Ver esto es recordar cuán extraños, salvajes y modernos son los autorretratos de Spilliaert, donde se muestra a sí mismo en monocromo, desde abajo o en collage, regando su tinta hasta obtener un lavado translúcido y pegando papel de color a la página. Él acecha el dormitorio oscuro, se para frente al espejo negro, ojos electrizantes tocados con lápiz azul. En un autorretrato extremadamente extravagante de Mu.Zee, un ojo está tapado, como si estuviera ciego, mientras que el otro es un orbe de búho en una cabeza vieja y retorcida, devuelto a la realidad solo por el reloj dorado y el collar almidonado.
Son 80 obras extraídas principalmente de colecciones privadas. Este fue el destino de Spilliaert, junto con tantos artistas a lo largo del tiempo: fue patrocinado principalmente por las clases medias ahorrativas, no por los museos públicos. Su gran paladín, el crítico y poeta belga Émile Verhaeren, murió en un accidente en 1916; y James Ensor, por supuesto, consumió la mayor parte del oxígeno en la cultura de Ostende. Incluso sobrevivió a Spilliaert, quien murió de insuficiencia cardíaca a la edad de 65 años.
Esta es una oportunidad vital, entonces, para captar su arte oscuro y sorprendente en toda su precisa originalidad, y comprenderlo como algo más que un pintor del frío Mar del Norte. Porque las grandes obras de Spilliaert siempre trascienden lo visible. En una visión, está lejos, a lo largo de la costa, solo en la oscuridad, mirando hacia el Kursaal al otro lado del agua.
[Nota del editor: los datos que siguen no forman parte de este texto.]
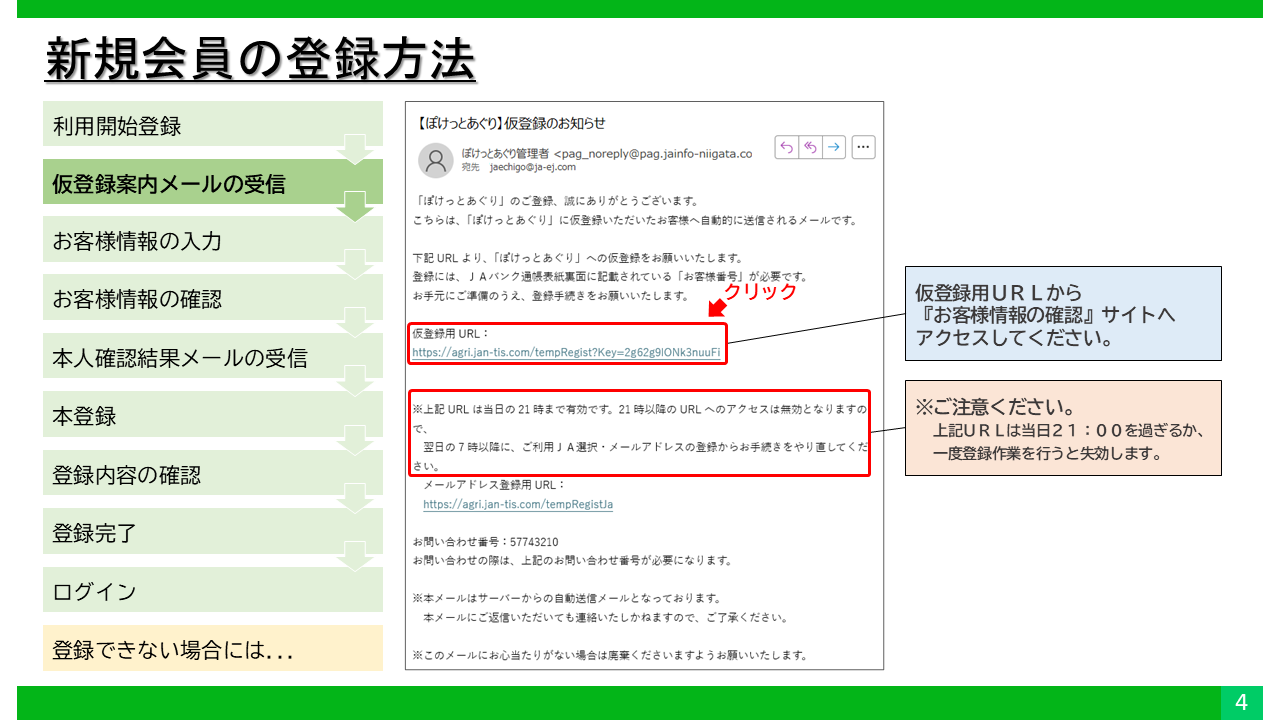Select the 利用開始登録 step
Viewport: 1280px width, 720px height.
pyautogui.click(x=212, y=126)
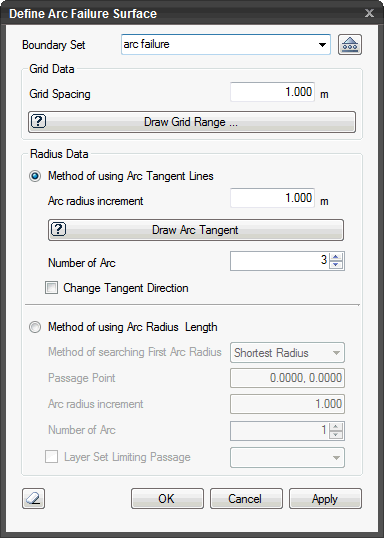This screenshot has width=384, height=539.
Task: Select Method of using Arc Radius Length
Action: click(x=35, y=327)
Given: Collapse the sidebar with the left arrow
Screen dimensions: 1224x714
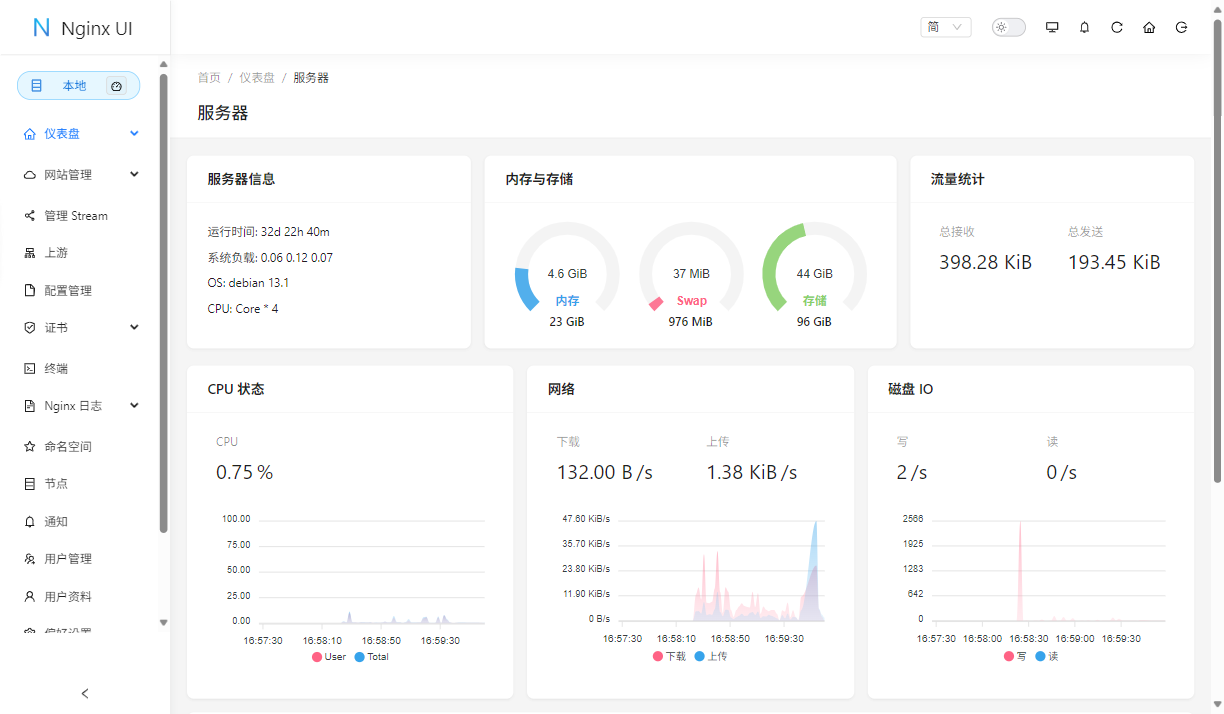Looking at the screenshot, I should point(85,693).
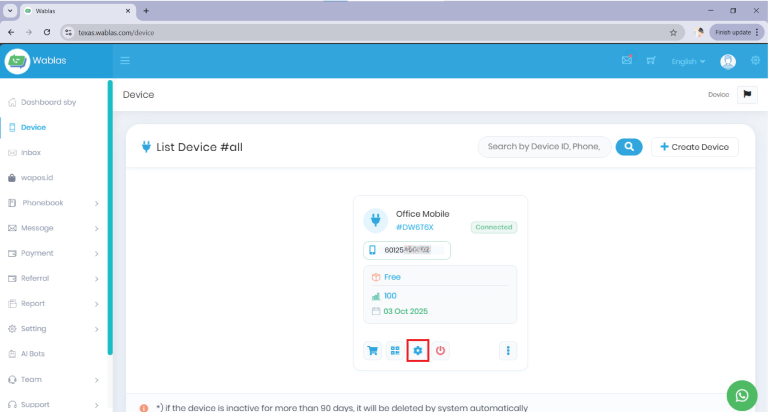Click the red power disconnect icon
The image size is (768, 412).
(441, 350)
Quizás esté incluso en el mismo mar.
Las luces del casino se reflejan convencionalmente en el agua. Pero el edificio en sí es una forma suave y casi abstracta, flotando bajo una luna pálida como una nave espacial a punto de despegar. Es 1907, y el Kursaal será bombardeado algún día y reemplazado décadas más tarde por un casino modernista que se ve exactamente como este. Spilliaert nunca lo vio, pero parece haber profetizado el futuro en este palacio de placer flotante: un artista de nuestro tiempo, atrapado en el pasado belga.